**YOUR TASK:**
Write out the data again in full, keeping every character the same.

_ _ _ _

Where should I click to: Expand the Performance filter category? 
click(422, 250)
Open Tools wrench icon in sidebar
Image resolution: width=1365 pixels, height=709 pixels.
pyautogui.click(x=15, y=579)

_ _ _ _

**PROBLEM SOLUTION:**
Where should I click to: Expand the Performance filter category? 
click(422, 250)
Open Tools wrench icon in sidebar
Image resolution: width=1365 pixels, height=709 pixels.
pyautogui.click(x=15, y=579)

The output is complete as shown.